King Salomon e a engenharia
Aos 16 anos achei que o planeta Terra era demasiado apertado. Tentando solucionar o problema de espaço e de conforto, compus duas mochilas e decidi viver em Lisboa - "a" capital, provavelmente aquilo que, neste país, mais se assemelha à "Europa", conceito então abstracto.
Chegado a Lisboa, pensei que o planeta talvez até nem fosse assim tão apertado, apesar da falta de espaço nos transportes públicos. Sobrevivi um ano, dois meses e quatro dias, a viver em casa de um amigo meu que, entretanto, viera estudar para a faculdade para ser cursado com superioridade. Ele estudava engenharia de qualquer coisa. Eu não estudava nada, parei com isso de ser estudante. De início, os fins de tarde à porta do metro no Saldanha - com guitarra afinada, muito feeling e um gorro velhote dos LA Lakers (ainda dos tempos gloriosos do Magic) no chão, de boca aberta - davam para duas refeições por dia, café incluído. Foi então que comecei a fumar.
Duas consequências imediatas: com a mudança de voz e o novo vício, o falsete esfumou-se, levando a acentuadas quebras no RDB - rendimento diário bruto; por outro lado, e mesmo sendo Golden American (380$00 por 19 cigarros em pacote mole), a despesa acrescida em contraponto à quebra das receitas indiciava o início de um período de recessão. Tornava-se imperioso, urgente, iniciar a retoma.
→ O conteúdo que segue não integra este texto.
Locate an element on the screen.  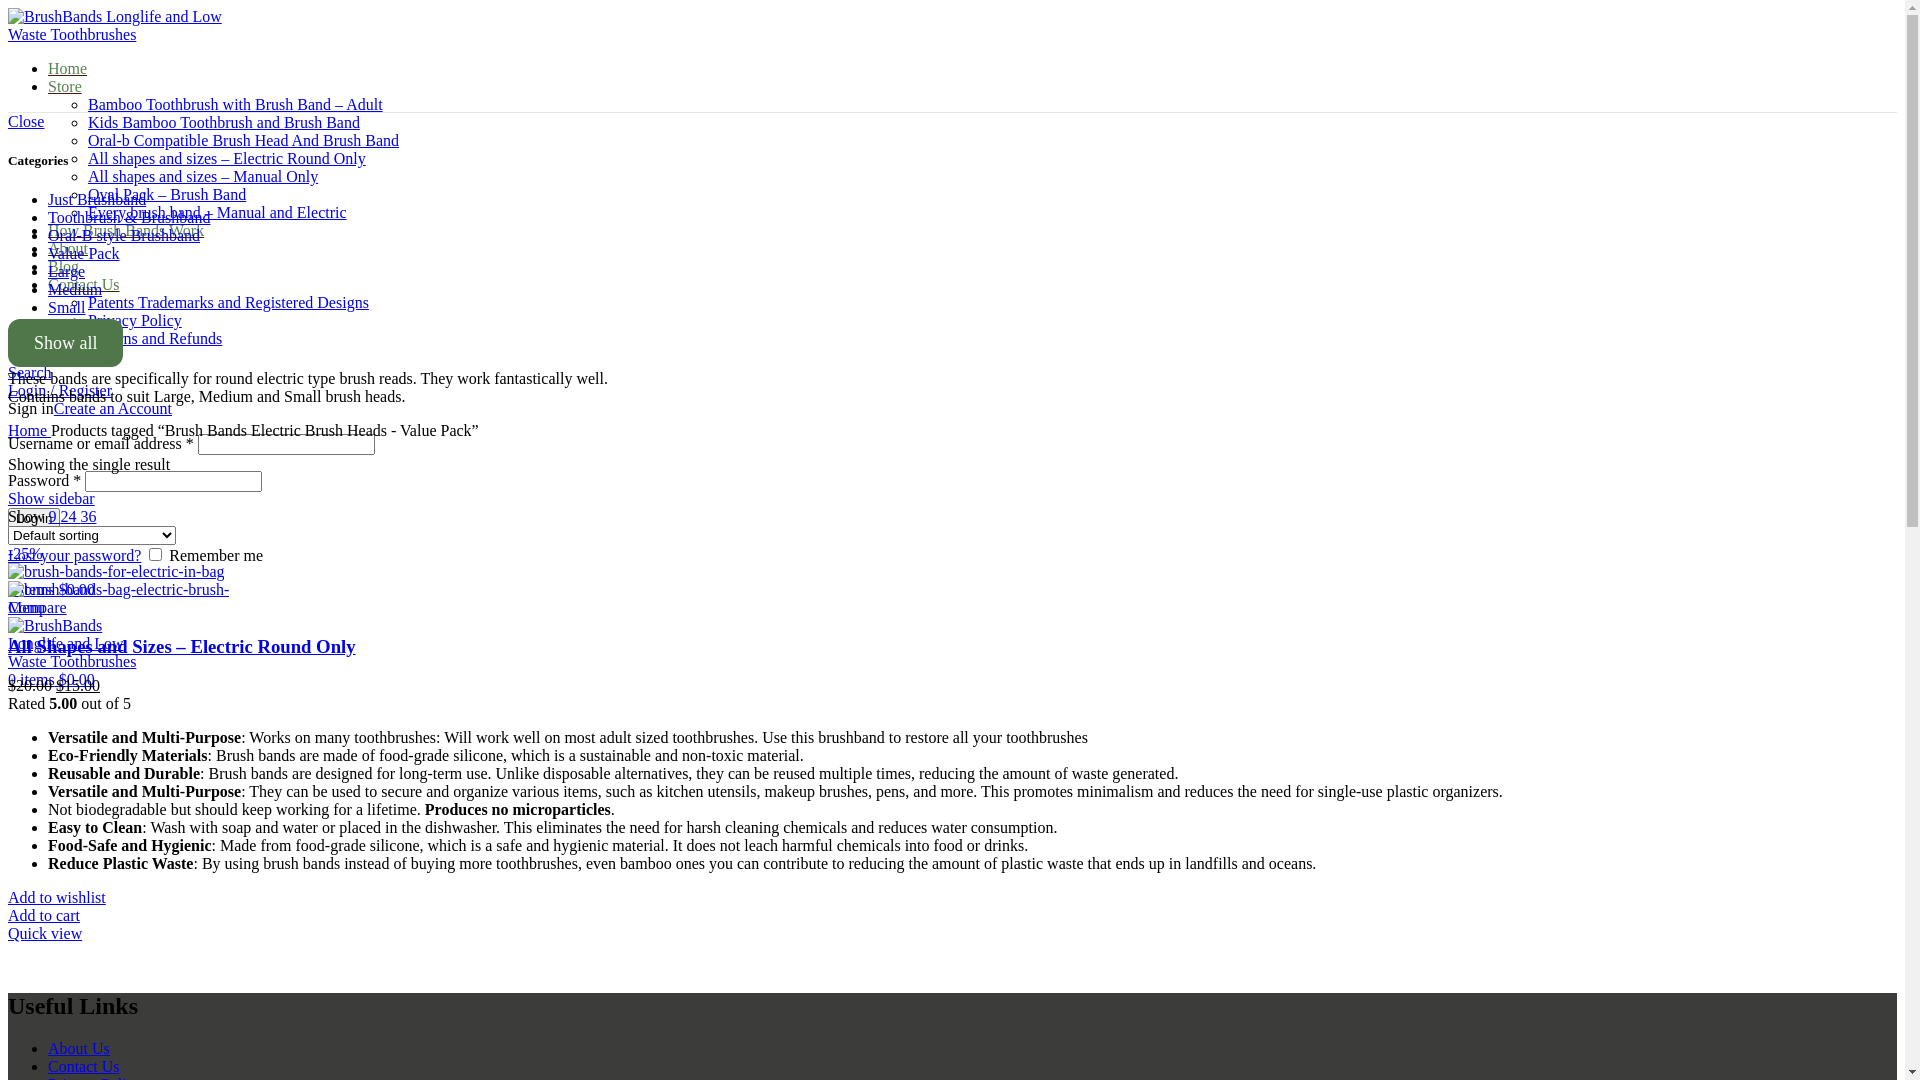
'Store' is located at coordinates (48, 85).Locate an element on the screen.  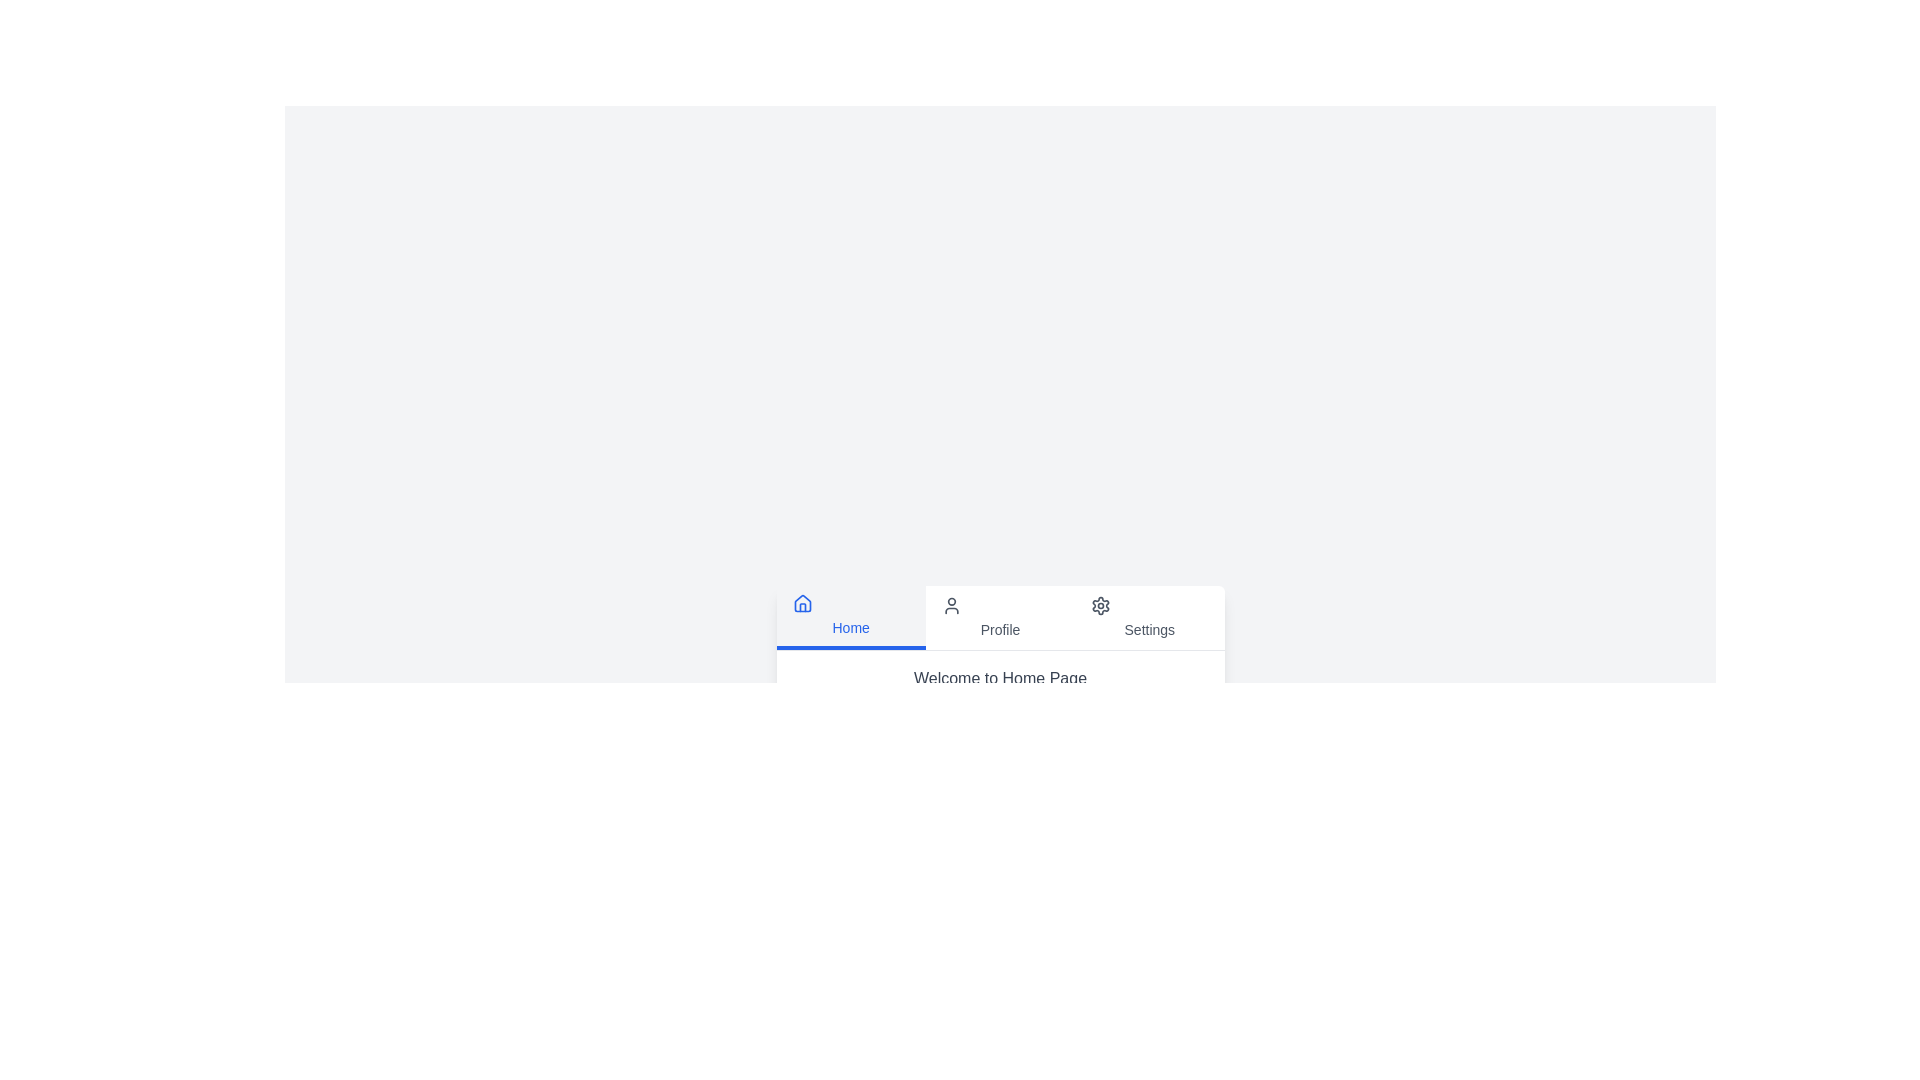
the content displayed for the currently selected tab is located at coordinates (1000, 677).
Tornei-me paquete - a pé - num jornal diário da cidade. Ganhava pouco, mas o suficiente para aconchegar a carteira que, nesses dias, era mais solitária que eu: por esta altura, conheci a Patrícia. Decidimos formar uma banda, eu (guitarrista), ela (vocalista) e o meu amigo da engenharia (baterista). Faltava-nos um baixista. Arranjámos nome e tudo: King Salomon's Worst Thought. O nosso objectivo era fazer um som pesado mas bem elaborado - nessa altura eu não ligava muito à pureza do rock, à crueza e simplicidade dos três acordes em sequências de quintas atrás de sétimas atrás de quintas... por aí fora, até estabelecer um esquema circular. Preferia a sofisticação do progressivo.
Não chegámos sequer a ensaiar. O único instrumento que tínhamos era a minha Ibañez semi-acústica, com um jogo misturado de cordas nylon (as graves, bordoadas) com aço (as restantes). Mais tarde acabei por acrescentar uma de bronze, no ré - a de nylon partiu-se quando a Patrícia, durante a iniciação à guitarra, tocava, com desprezo e sobrepotência, os quatro acordes do "Rape Me".
Os King Salomon's Worst Thought ficaram pela "boa ideia". Cheguei a compor umas linhas melódicas e duas ou três letras, mas nem deu tempo para as mostrar: tudo se desfez quando, um dia, ao chegar mais cedo do jornal, encontrei a Patrícia e o futuro engenheiro a estudar qualquer coisa para uma cadeira do curso dele. Ainda hoje penso se ele não estudaria engenharia anatómica.